Trainers have been heard talking up their horses since the dawn of the Thoroughbred, so when Serge Foucher, the man who trained Kauto Star when he raced in France, described the horse as “The Extraterrestrial” it sounded like another dose of hype.

He was quoted as saying: “I have not seen a horse like him. There were tears all around here when the owner sold him. I will never encounter another like him. Everyone called him not by his name but, instead, L’Extraterrestre – The Extraterrestrial, because he was not a horse normal for this world.”

In the intervening years Kauto Star’s 12 Grade One victories had added substance to Foucher’s comments, but it was the style of his latest victory, in the William Hill King George VI Chase at Kempton Park, that has elevated him to the pantheon reserved for the greats – and that is official.

The simple facts are that he won the race by a distance that has been calculated at 36 lengths, which extends the previous record winning margin when Captain Christy, a horse who would make most people’s list of great steeplechasers, beat Bula by 30 lengths in 1975.

Paul Nicholls, the man who took over training Kauto Star, was in no doubt about what he had seen. “That’s the best he’s ever been.
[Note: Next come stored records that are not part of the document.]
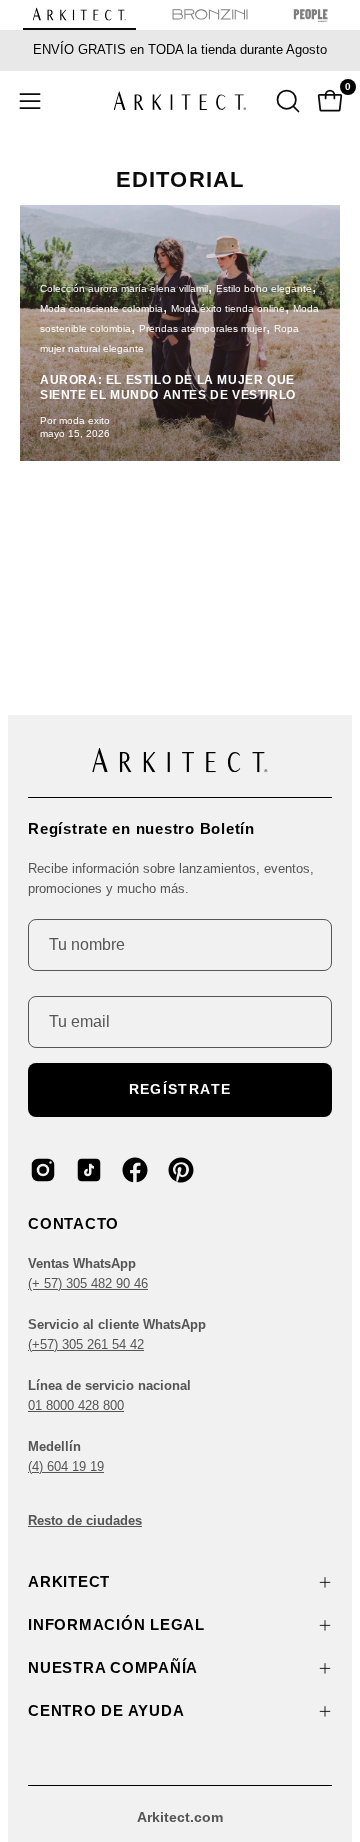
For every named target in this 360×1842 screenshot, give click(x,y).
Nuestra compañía (113, 1667)
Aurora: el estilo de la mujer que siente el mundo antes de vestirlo (168, 387)
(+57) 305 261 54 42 (86, 1344)
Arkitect (69, 1581)
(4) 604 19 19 (66, 1466)
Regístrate (180, 1089)
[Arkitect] (79, 18)
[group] (180, 50)
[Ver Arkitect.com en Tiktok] (89, 1170)
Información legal (116, 1624)
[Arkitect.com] (180, 100)
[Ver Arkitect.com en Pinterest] (181, 1170)
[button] (286, 101)
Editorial (180, 179)
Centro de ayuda (106, 1710)
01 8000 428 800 (76, 1405)
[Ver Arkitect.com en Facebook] (135, 1170)
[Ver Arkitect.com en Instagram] (43, 1170)
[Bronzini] (209, 18)
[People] (310, 18)
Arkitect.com (180, 1817)
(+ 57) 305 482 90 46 (88, 1283)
I don’t know about going backwards – he seems to be going forwards. I think that’s his best performance yet and everything at home, for the last two weeks, suggested it. I knew he’d come on a ton from Haydock [when he won the Betfair Chase]. When you’re training these horses you have targets – you don’t have them at their best by a long way on their first run of the season. You’ve got to let them improve and he’s done nothing but bloom since that day.”

The rare flowering of a true great left Phil Smith, the British Horseracing Authority’s head of handicapping, with a conundrum. His job revolves around weights and measures, deciding what weight should be allocated to each horse in a handicap to provide the measure of equality required. When it comes to assessing the stellar end of the scale there is also an element of setting performances within historical context and Smith was already dusting off his slide-rule and calculator.
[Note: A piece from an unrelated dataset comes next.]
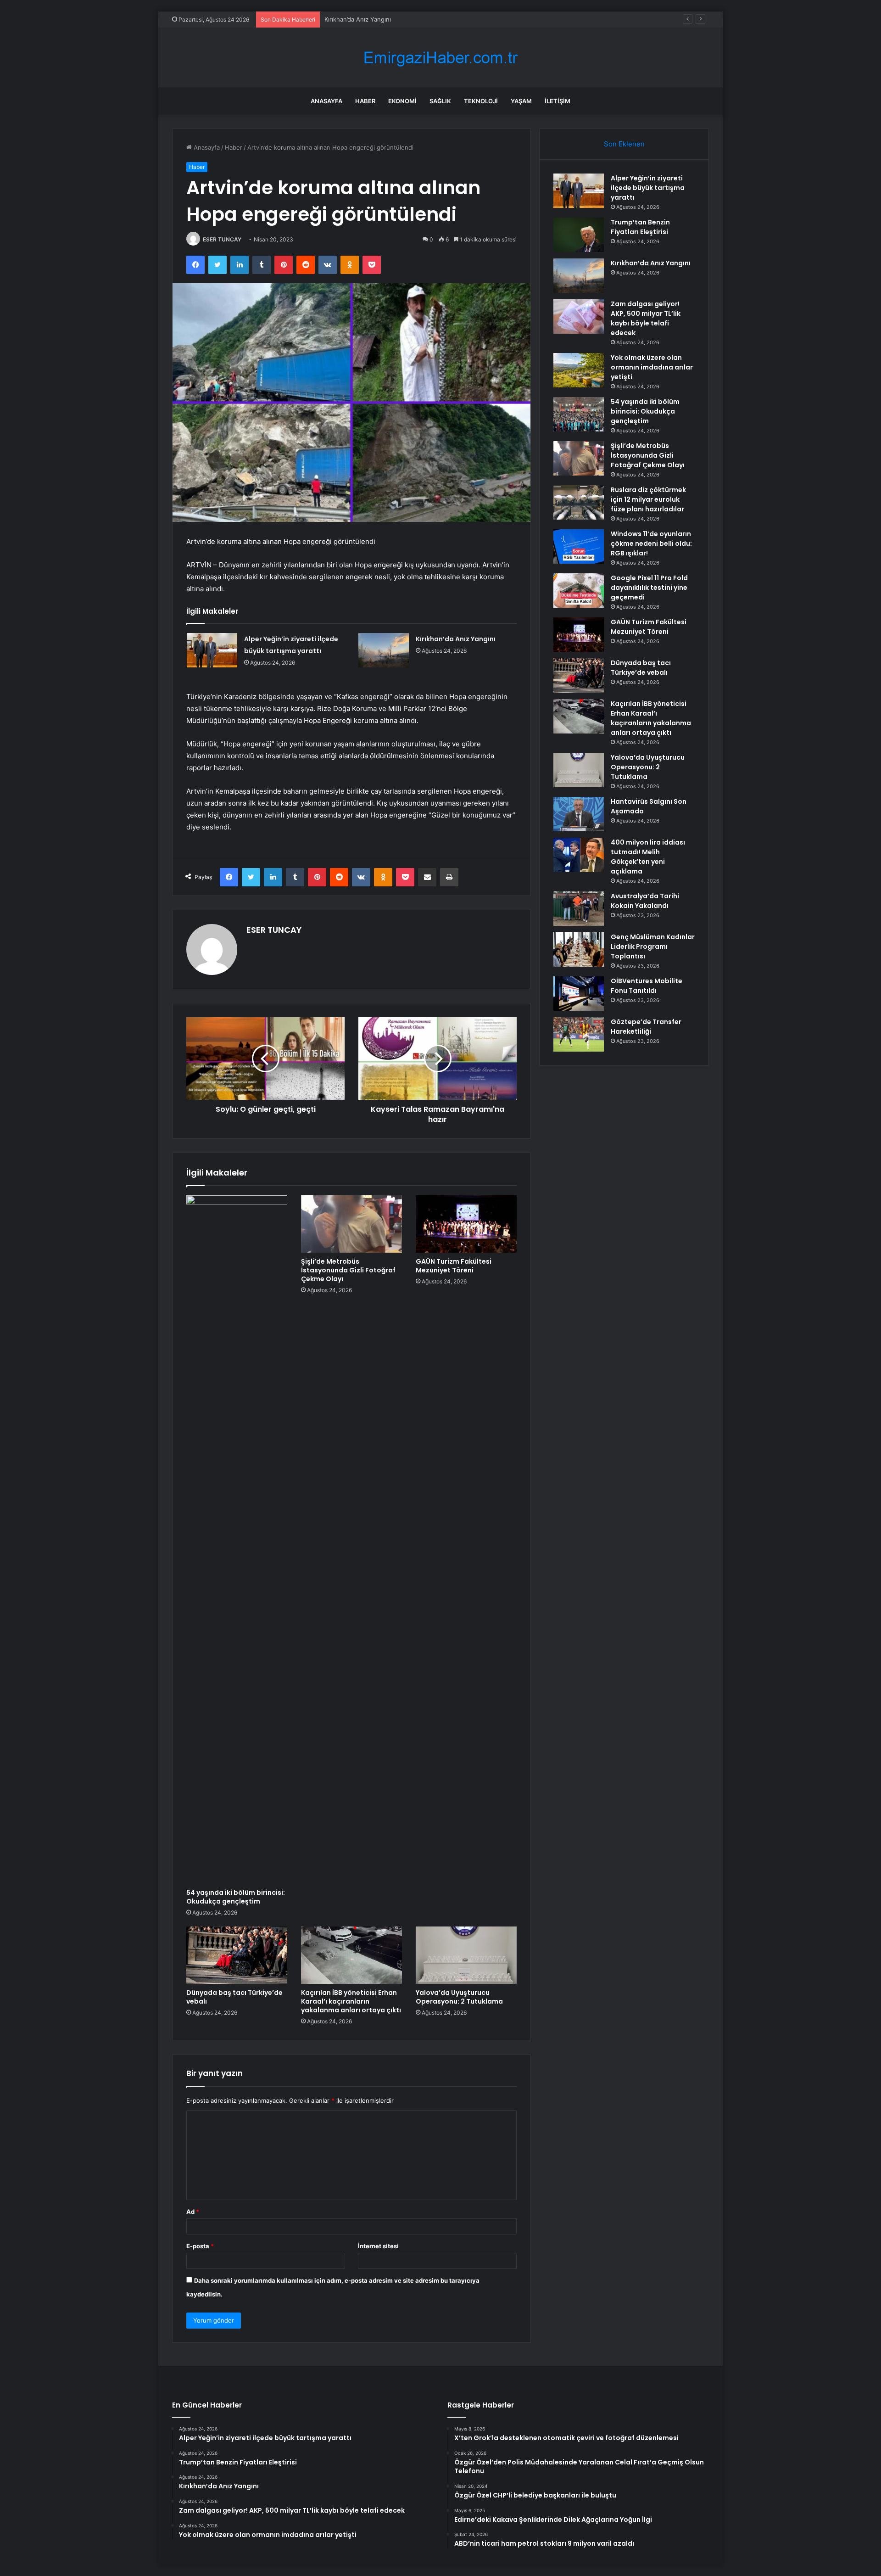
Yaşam (521, 101)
Minutes after the race he was simply trying to take in the magnitude of what he and 22,000 others had just witnessed. “You don’t see King Georges won like that,” he said. “It looked a good field to me beforehand – there was only Denman and the Irish horses missing. I thought he’d win by 10 lengths.”

Smith was left with two alternatives. Believe that the likes Madison Du Berlais in second, third-placed Barbers Shop and Nacarat – whose trail-blazing pace had set up a time that was eight seconds faster than the Grade One novice chase on the same card –  had all run below par or accept that this was the steeplechasing performance of this decade and a couple of others.

“Even if we go on Barbers Shop at 156 Kauto’s got to be high 180s, low 190s and that’s leaving Barbers Shop on 156. And if Barbers Shop came here for the Racing Post Chase on 156 you’d back him. So you think that I’ve got to do something with him because he’s beaten Nacarat – who’s 162.”

What Smith decided to do was to raise Kauto Star’s rating to 195, which puts him 10lbs ahead of Desert Orchid, who achieved his best performance when carrying 12st 3lb to victory in the 1990 Racing Post Chase at Kempton.

Handicappers tend to place more value on handicap form because these races are run at a truer pace but Nacarat ensured the tempo to overcome that caveat and Kauto Star did the rest. “The race was set up for
him to put up a great performance,” Smith pointed out. “It was like one of the race with Coe and Ovett, where they had pacemakers to set world-record times, and it was that type of race.”

If Kauto Star’s next race, which will be the totesport Cheltenham Gold Cup in March, is not to turn into a very private affair a contender needs to arrive pretty quickly.

The best of the Irish prospects are running in the Lexus Chase at
Leopardstown today and Imperial Commander (who was badly let down by his jumping in the King George) has an outside chance but the most realistic opposition is closer to home with Kauto Star’s stable companion, Denman, who laid down his own marker when he lumped top weight around Newbury to win the Hennessy Gold Cup at Newbury.

However, to put that into perspective, Denman won the Hennessy off a rating of 174. If Kauto Star had run of that mark, and put in this performance, he might have won by the length of Oxford Street. “Denman put his name in the hat with an awesome performance, Kauto’s gone and done the same now,” Nicholls said. “Denman’s got another run of course [in the Aon
Chase at Newbury], but it’s going to make thing really interesting come March.”

If Denman can make a fight of it then we could be in for a race that is out of this world.